## TEXT PROVIDED
For many of us, our jobs define our lives in a meaningful way, improving our overall well-being in the process. However, for many of us, it may also be the source of some eventful and negative occurrences, including work-related illness and poor mental health. Indeed, the very common problem of job-related stress can contribute to a host of health issues, including depression, anxiety, insomnia, headaches, high blood pressure, irritable bowel syndrome (IBS), and a worsened immune system (making you more susceptible to colds and cases of flu).
If your job is making you ill, this might mean you need to not only take time away from the workplace but also revaluate (and in some cases, redesign) your career going forward. If this applies to you, you will be faced with the task of returning to work after time off due to work-related illness and be filled with many questions. How do I claim time off work? Am I covered for recovery? What are my options if returning to my current career is out of the question? If this is the case, there are a few steps that you can take to ensure that your return to work goes smoothly, whether it is in your current role or a completely new career landscape.
Becoming Sick And Mentally Unwell As A Result Of Work
Around 83% of American workers are dealing with work-related stress, with 18% admitting to going into work feeling mentally unwell, according to a study by Canada Life Group Insurance. Mental health stigma plays a role here since the invalidation of – and shame attached to – mental illness is what encourages people to think that anxiety and depression are not health conditions that deserve treatment and recovery. Becoming physically and mentally unwell as a result of work is woefully common, all around the world. In the UK, in 2016/17, for example, there were 526,000 cases of work-related stress, anxiety, and depression, accounting for 12.5 million lost working days in that year.

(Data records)
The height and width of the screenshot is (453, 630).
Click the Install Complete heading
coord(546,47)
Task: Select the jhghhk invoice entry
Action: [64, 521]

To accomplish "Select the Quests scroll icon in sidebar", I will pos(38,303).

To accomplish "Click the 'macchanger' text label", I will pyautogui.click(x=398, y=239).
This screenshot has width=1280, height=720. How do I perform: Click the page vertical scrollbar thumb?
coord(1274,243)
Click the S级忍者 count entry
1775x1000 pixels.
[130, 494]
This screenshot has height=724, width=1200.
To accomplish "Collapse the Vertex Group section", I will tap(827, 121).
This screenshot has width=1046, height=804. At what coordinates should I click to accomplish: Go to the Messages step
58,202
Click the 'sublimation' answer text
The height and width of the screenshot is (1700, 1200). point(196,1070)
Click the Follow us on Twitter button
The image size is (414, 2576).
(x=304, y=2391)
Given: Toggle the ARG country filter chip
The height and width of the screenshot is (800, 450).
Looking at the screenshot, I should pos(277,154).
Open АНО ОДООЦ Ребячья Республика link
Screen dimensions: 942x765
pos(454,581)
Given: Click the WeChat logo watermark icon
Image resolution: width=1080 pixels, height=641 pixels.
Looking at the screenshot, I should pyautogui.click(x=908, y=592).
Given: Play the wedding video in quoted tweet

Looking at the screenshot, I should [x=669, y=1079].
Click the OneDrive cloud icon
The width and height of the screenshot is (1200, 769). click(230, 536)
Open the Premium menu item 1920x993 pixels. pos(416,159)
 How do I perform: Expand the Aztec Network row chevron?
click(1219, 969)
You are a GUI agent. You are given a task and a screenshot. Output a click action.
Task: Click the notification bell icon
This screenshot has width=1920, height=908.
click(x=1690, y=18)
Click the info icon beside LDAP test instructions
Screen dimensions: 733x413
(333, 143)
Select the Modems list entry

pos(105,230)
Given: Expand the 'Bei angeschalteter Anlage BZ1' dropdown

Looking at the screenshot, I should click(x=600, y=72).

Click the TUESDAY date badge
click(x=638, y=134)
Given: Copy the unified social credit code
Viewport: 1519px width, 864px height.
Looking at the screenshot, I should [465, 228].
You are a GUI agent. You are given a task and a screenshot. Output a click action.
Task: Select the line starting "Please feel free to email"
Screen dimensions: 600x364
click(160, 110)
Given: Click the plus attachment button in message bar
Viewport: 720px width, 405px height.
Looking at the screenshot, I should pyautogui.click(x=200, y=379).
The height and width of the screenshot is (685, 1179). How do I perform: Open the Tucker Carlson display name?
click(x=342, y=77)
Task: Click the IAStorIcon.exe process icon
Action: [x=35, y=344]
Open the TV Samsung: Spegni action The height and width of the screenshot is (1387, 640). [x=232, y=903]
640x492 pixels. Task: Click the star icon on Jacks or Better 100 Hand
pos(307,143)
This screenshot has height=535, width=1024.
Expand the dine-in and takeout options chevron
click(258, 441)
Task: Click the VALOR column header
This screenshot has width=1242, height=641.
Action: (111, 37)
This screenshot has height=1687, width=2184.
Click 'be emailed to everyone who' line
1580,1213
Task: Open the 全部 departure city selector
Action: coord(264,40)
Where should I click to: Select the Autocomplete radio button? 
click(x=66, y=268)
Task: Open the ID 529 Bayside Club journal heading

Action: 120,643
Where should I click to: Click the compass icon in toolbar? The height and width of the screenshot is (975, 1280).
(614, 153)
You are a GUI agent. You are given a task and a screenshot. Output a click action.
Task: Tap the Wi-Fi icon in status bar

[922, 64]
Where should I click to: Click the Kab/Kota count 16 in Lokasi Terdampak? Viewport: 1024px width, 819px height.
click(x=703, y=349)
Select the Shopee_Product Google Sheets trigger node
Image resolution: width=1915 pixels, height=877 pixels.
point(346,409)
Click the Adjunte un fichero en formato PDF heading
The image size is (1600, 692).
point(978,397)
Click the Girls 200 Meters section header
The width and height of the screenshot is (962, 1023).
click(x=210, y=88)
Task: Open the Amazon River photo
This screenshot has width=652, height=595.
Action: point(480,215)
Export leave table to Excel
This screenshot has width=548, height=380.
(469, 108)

## QUESTIONS
(A) List every health issue that the passage about work-related illness says job-related stress can contribute to.
(B) Reproduce the section of the passage about work-related illness that starts at the words "Becoming Sick And" and stops after "in that year.".
These entries have no connection to the passage about work-related illness.

## SOLUTIONS FOR EACH TASK
(A) depression, anxiety, insomnia, headaches, high blood pressure, irritable bowel syndrome (IBS), and a worsened immune system

(B)
Becoming Sick And Mentally Unwell As A Result Of Work
Around 83% of American workers are dealing with work-related stress, with 18% admitting to going into work feeling mentally unwell, according to a study by Canada Life Group Insurance. Mental health stigma plays a role here since the invalidation of – and shame attached to – mental illness is what encourages people to think that anxiety and depression are not health conditions that deserve treatment and recovery. Becoming physically and mentally unwell as a result of work is woefully common, all around the world. In the UK, in 2016/17, for example, there were 526,000 cases of work-related stress, anxiety, and depression, accounting for 12.5 million lost working days in that year.